## TEXT TO READ
** Begin **

As shown in FIG. 1, the order-changing microfluid mixer of this invention may be used in a microchannel wherein a microfluid may be transported. The order-changing microfluid mixer of this invention comprises a round or multi-angular chamber 1, with two openings at two opposite sides relating to center of the chamber 1. Openings 1 a and 1 b connect to respective sections 2 and 3 of a microfluidic channel. A fluid may be driven into the chamber from the first terminal 2 or the second terminal 3 of the microchannel, filling the chamber 1, and the terminals 2 and 3. With the help of a microfluidic driving mechanism (not shown), the microfluid may travel in the microchannel from one terminal to another, under a predetermined speed.

In the present invention, the microfluid may be filled into and driven in the microchannel with any driving mechanism. In practice, a bi-directional driving pump may be used to transport the microfluid in the microchannel.

The order-changing microfluid mixer of this invention may be prepared with a substrate and a upper cover (not shown), by bonding the upper cover to the substrate prepared with the chamber 1 and the microchannel 2 and 3. In the preparation of the order-changing microfluidic mixer of this invention, a substrate is first prepared. A round chamber whose size is 4 mm in diameter and 0.5 mm in depth is formed. And to grooves with 0.5 mm wide and 0.5 mm deep which connect to the chamber at two symmetric positions at the sidewall of the chamber in relation to the center of the chamber and extend along the tangent of the chamber to two sides of the substrate, are prepared The upper cover is then bonded to the substrate to form microfluidic channels 2 and 3, with a round chamber 1 in a section of the microfluidic channels 2 and 3.

In the following, a description of the order-changing process of a microfluid in the order-changing microfluidic mixer of this invention will be given. FIG. 2 illustrates the flow chart of the order-changing process of a microfluid in the order-changing microfluidic mixer of this invention.

As shown in this figure, before changing the order of a microfluid, the microfluid is first added into the microchannel to fill up the first terminal 2 of the microfluidic channel and the order-changing chamber 1 and a portion of the second terminal 3 of the microfluidic channel. The result is shown in (a) of FIG. 2. For the convenience of description and illustration, the microfluid inside the chamber 1 and the terminals 2 and 3 are divided into 9 sections, from A to I. In the figure, the dotted lines show the descriptive divisions of the sections A to I.

When the microfluid is driven from the first terminal 2 to the second terminal 3 of the microfluidic channel, among the sections of the microfluid inside the order-changing chamber 1, only sections E and F of the microfluid that are adjacent to the first side of the order-changing chamber 1 is moved to the second terminal 3 and the areas originally occupied by sections E and F are occupied by sections B and C that were originally positioned in the first terminal, while sections G and H that are adjacent to the second side of the order-changing chamber 1 stay unmoved. FIG. 2(b) illustrates the result of this step.

** End **

## DATA SECTION

** Begin **

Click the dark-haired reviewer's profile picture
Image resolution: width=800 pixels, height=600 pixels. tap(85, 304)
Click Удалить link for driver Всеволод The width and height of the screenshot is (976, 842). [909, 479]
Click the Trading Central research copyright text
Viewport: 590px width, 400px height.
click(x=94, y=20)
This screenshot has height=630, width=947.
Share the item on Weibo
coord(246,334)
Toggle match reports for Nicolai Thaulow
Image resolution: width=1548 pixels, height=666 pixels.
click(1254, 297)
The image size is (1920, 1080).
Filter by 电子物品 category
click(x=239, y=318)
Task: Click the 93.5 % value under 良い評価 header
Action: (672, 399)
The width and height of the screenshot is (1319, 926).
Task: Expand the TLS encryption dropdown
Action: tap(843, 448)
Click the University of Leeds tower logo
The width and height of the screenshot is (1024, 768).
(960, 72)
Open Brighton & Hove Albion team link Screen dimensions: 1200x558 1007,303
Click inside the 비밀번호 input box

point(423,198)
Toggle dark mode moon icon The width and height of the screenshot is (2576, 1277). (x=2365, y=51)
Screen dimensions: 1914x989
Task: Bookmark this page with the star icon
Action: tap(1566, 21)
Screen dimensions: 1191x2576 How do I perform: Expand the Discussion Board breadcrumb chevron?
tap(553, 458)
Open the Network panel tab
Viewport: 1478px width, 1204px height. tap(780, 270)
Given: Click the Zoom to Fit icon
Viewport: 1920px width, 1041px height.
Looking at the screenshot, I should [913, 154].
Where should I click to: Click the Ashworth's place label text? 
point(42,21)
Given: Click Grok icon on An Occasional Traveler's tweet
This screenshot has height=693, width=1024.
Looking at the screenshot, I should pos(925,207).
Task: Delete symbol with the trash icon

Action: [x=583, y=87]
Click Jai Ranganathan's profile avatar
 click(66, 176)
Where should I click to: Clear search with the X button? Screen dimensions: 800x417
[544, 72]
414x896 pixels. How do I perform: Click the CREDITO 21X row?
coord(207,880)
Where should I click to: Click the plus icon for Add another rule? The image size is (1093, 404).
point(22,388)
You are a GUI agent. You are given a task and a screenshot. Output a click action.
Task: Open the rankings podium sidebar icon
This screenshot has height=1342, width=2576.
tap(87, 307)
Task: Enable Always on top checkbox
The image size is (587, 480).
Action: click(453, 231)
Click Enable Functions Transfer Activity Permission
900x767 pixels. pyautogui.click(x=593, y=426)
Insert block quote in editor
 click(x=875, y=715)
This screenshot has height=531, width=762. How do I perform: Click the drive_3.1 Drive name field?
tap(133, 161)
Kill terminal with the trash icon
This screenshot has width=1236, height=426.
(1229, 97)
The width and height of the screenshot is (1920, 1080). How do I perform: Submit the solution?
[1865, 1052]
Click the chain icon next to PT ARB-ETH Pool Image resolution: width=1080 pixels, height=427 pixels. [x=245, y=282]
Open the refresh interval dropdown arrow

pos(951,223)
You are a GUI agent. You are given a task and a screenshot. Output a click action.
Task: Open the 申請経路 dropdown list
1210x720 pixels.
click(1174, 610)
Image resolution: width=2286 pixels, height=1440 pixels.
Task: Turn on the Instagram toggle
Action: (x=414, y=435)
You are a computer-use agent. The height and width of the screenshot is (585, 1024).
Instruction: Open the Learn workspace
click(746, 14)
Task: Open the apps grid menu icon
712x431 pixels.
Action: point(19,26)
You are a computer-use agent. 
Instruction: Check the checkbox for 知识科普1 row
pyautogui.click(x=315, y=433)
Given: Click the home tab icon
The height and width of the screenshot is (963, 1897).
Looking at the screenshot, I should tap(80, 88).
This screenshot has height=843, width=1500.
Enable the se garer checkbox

** End **

## REQUIRED ACTIONS
1) Answer these questions from the microfluid mixer text:
(a) What diameter and depth are given for the round chamber?
(b) What kind of pump may be used in practice to move the microfluid?
(c) Into how many sections is the microfluid divided for description, and what letters label them?
2) Please extend the microfluid mixer text, starting after its last sentence.

## REPLIES
1)
(a) 4 mm in diameter and 0.5 mm in depth.
(b) A bi-directional driving pump.
(c) 9 sections, labeled A to I.

2)
The microfluid is then driven from the second terminal 3 to the first terminal 2. At this time, sections G and H adjacent to the second side of the chamber 1 move to the first terminal 2, replaced by sections E and F, while sections B and C remain adjacent to the first side of the chamber 1. FIG. 2(c) shows the result of this step.

The microfluid is then driven from the first terminal 2 to the second terminal 3 again. At this time, sections B and C enters the second terminal 3, replaced by sections G and H, while sections E and F remains unmoved. FIG. 2(d) shows the result of this step.

The microfluid is then driven from the second terminal 3 to the first terminal 2 again. Thereby, sections E and F adjacent to the first side of the chamber 1 move to the first terminal 2, replaced by sections B and C, while sections G and H remain adjacent to the first side of the chamber 1. The result of this step is shown in (e) of FIG. 2.

After the above said 4 steps, sections E and F that in the very beginning were at the second terminal 3 (see FIG. 2(b)) are moved to the first terminal 2 (see FIG. 2, (e)) and sections B and C that in the very beginning were at the first terminal 2 (see FIG. 2, (a)) are now moved to the second terminal 3 (see FIG. 2(e)).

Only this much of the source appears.